**The input**
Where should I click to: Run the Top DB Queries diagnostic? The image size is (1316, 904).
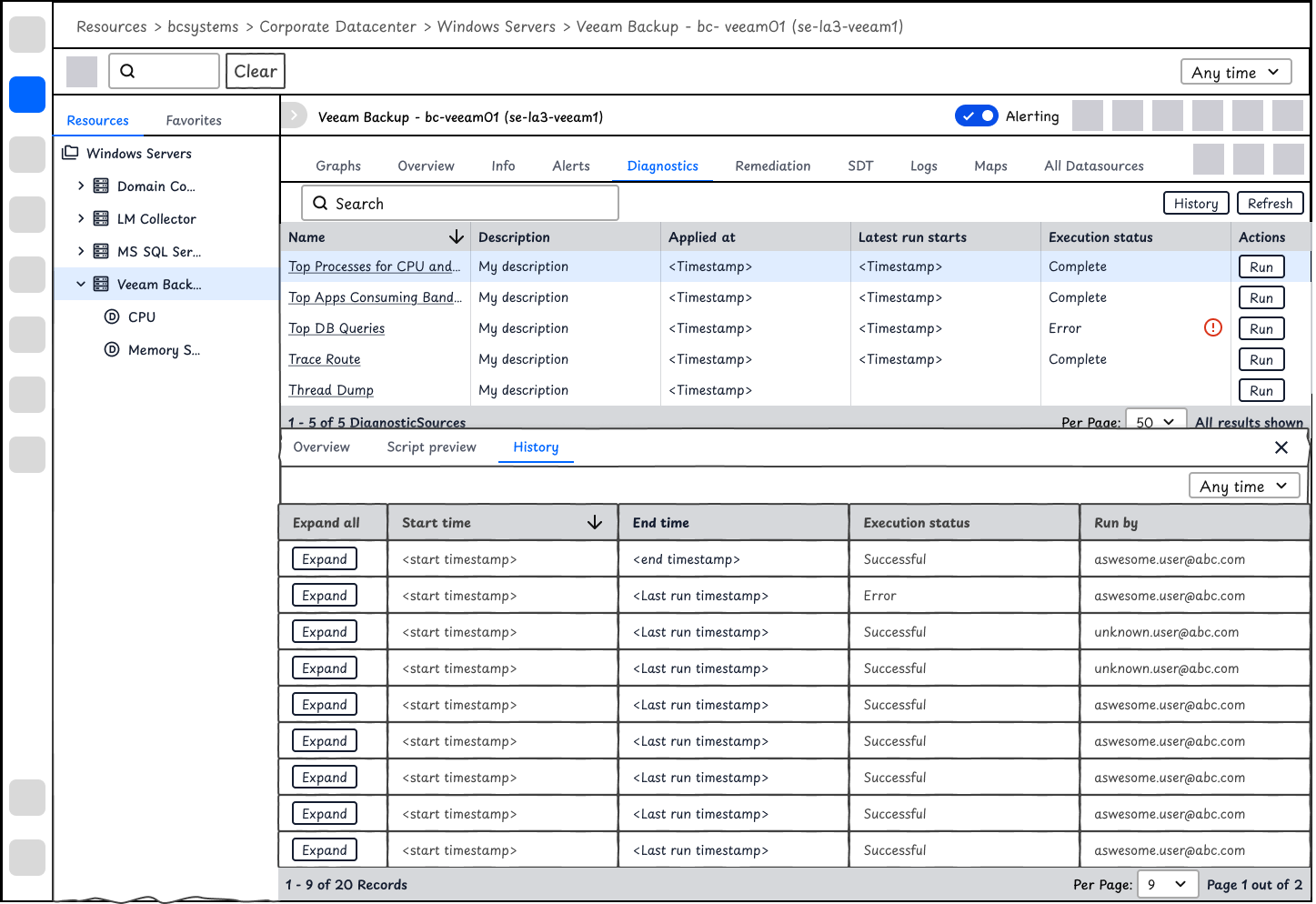click(1261, 328)
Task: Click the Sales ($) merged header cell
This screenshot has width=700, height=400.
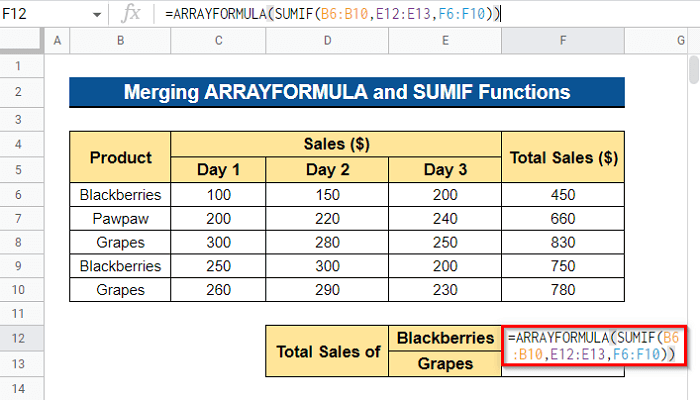Action: [x=336, y=144]
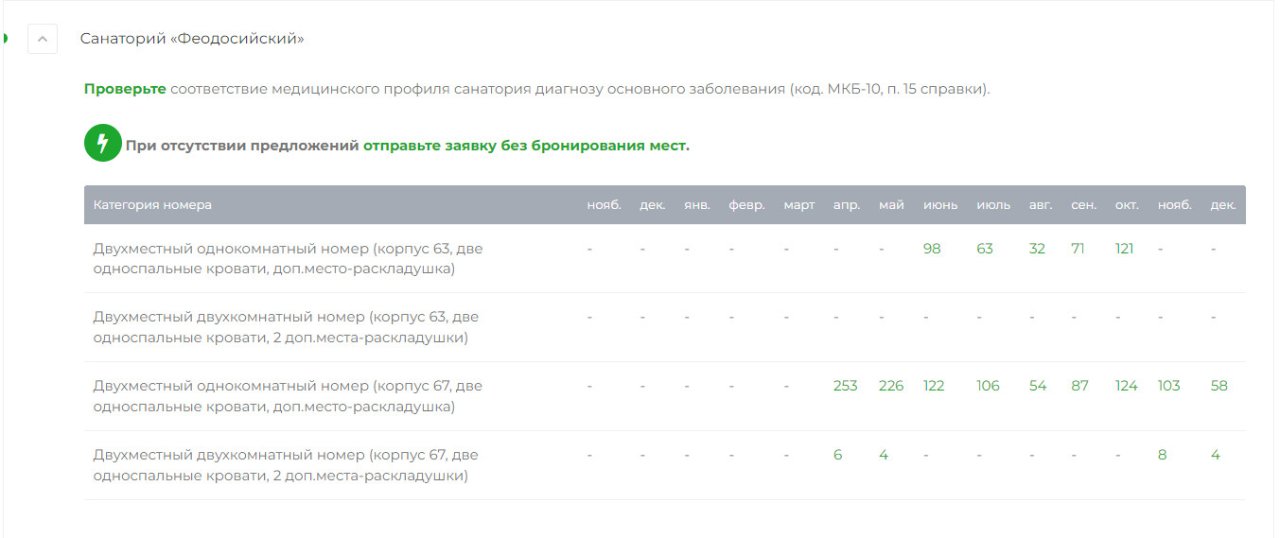Choose the 226 places under май

point(891,386)
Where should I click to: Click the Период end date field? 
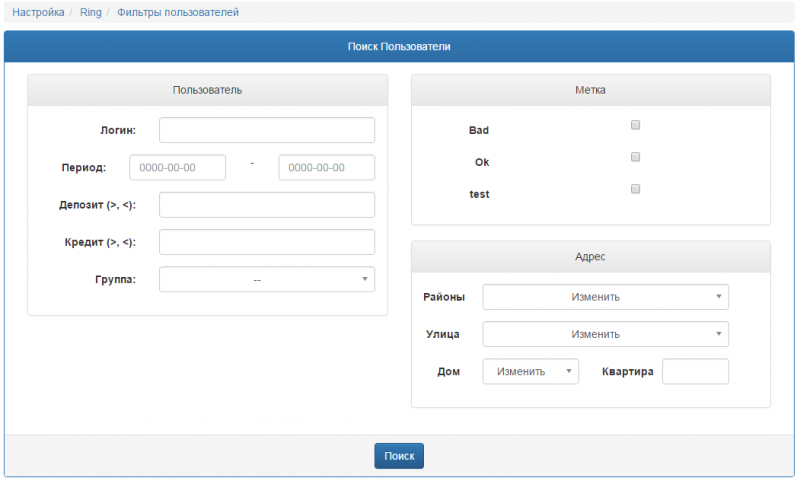point(326,168)
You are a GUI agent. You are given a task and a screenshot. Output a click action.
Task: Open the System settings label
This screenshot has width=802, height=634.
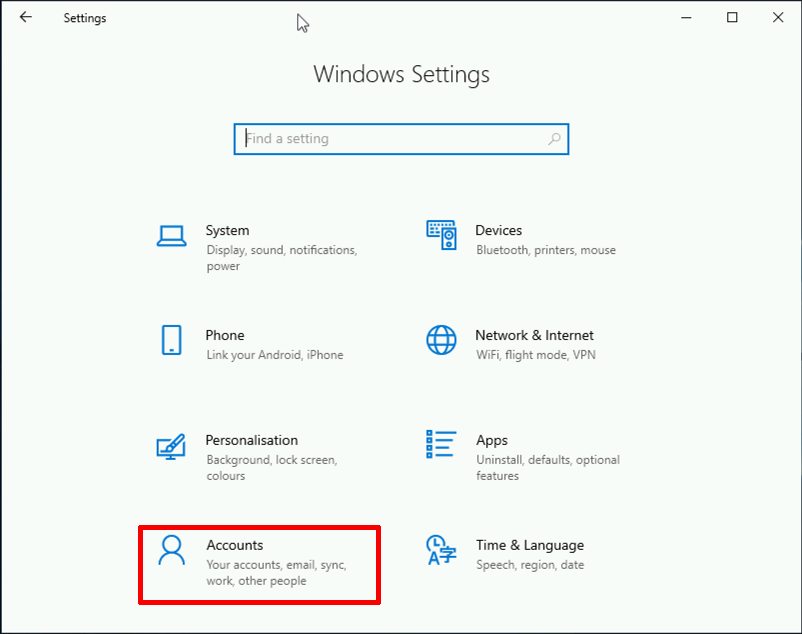coord(227,231)
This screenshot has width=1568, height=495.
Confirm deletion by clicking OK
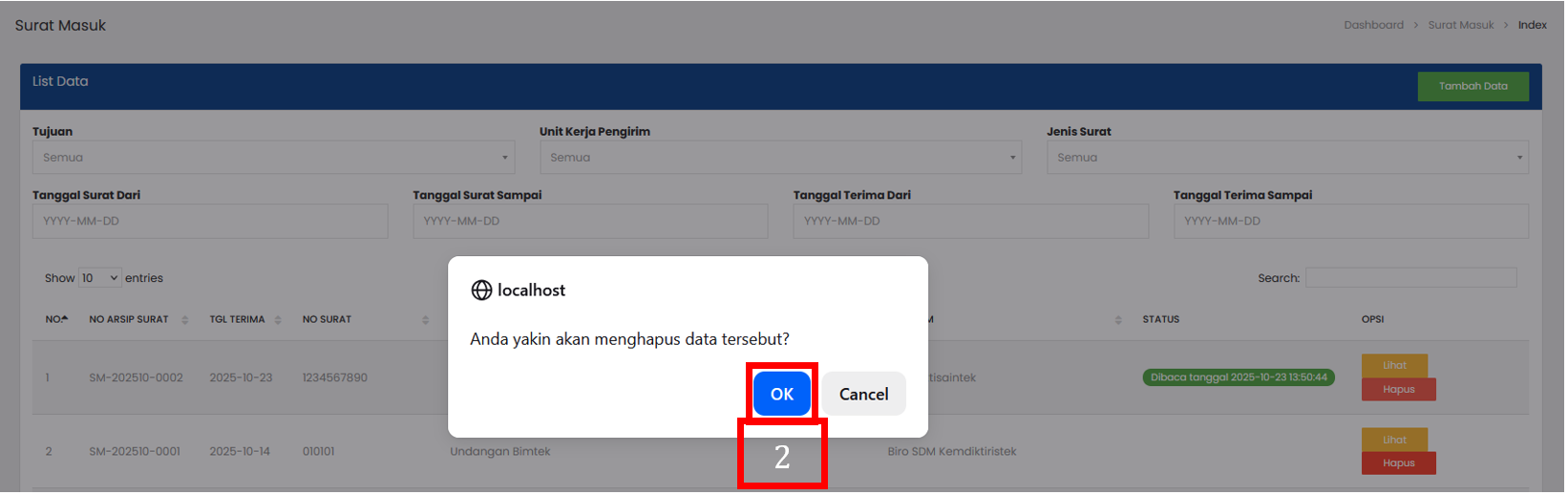(x=780, y=394)
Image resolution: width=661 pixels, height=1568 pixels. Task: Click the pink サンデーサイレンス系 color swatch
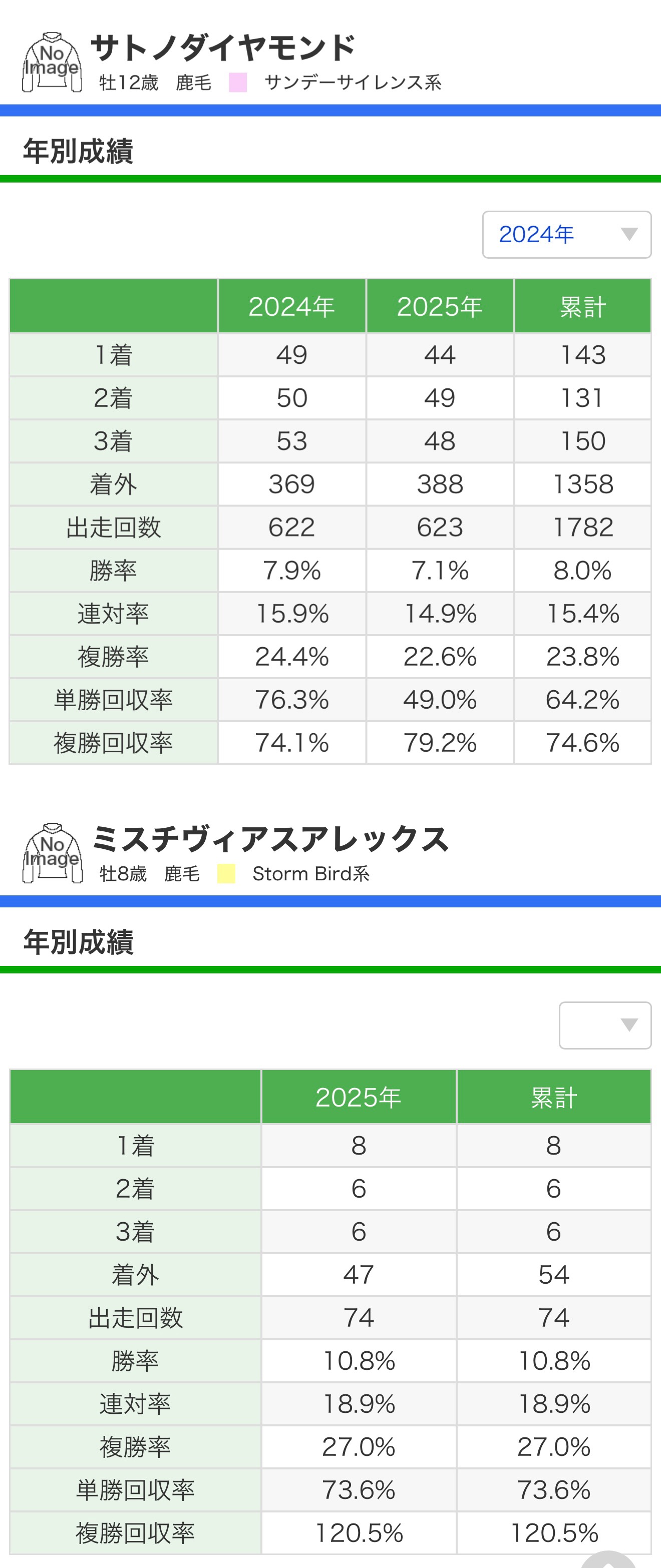point(237,82)
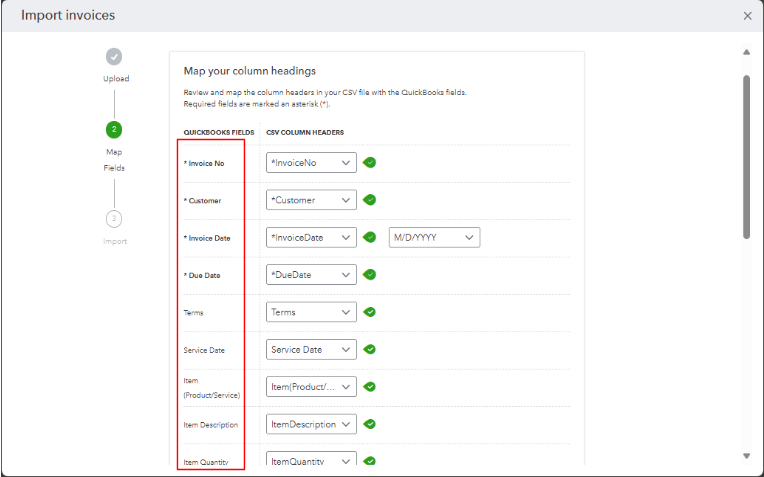Click the green checkmark beside ItemDescription mapping
The image size is (764, 477).
pos(370,424)
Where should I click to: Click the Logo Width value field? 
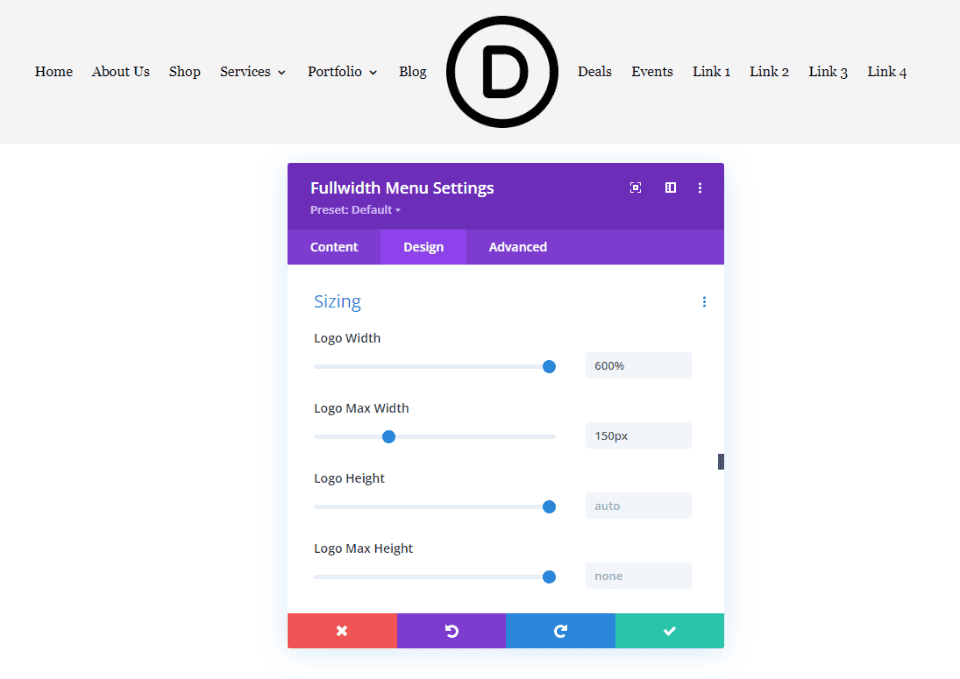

**Problem to solve**
Working from the line that contains "Task: Click the Sales ($) merged header cell" to the last line of the listing, please quote each line exactly, pictures excluded.

**Task answer**
Task: Click the Sales ($) merged header cell
This screenshot has width=700, height=400.
Action: [x=336, y=144]
Choose the 226 places under май

point(891,386)
Where should I click to: Click the Период end date field? 
point(326,168)
You are a GUI agent. You are given a task and a screenshot. Output a click action.
Task: Open the System settings label
This screenshot has width=802, height=634.
coord(227,231)
This screenshot has width=1568, height=495.
Confirm deletion by clicking OK
(x=780, y=394)
Image resolution: width=661 pixels, height=1568 pixels. Task: Click the pink サンデーサイレンス系 color swatch
point(237,82)
Click the green checkmark beside ItemDescription mapping
The image size is (764, 477).
pos(370,424)
Where should I click to: Click the Logo Width value field? 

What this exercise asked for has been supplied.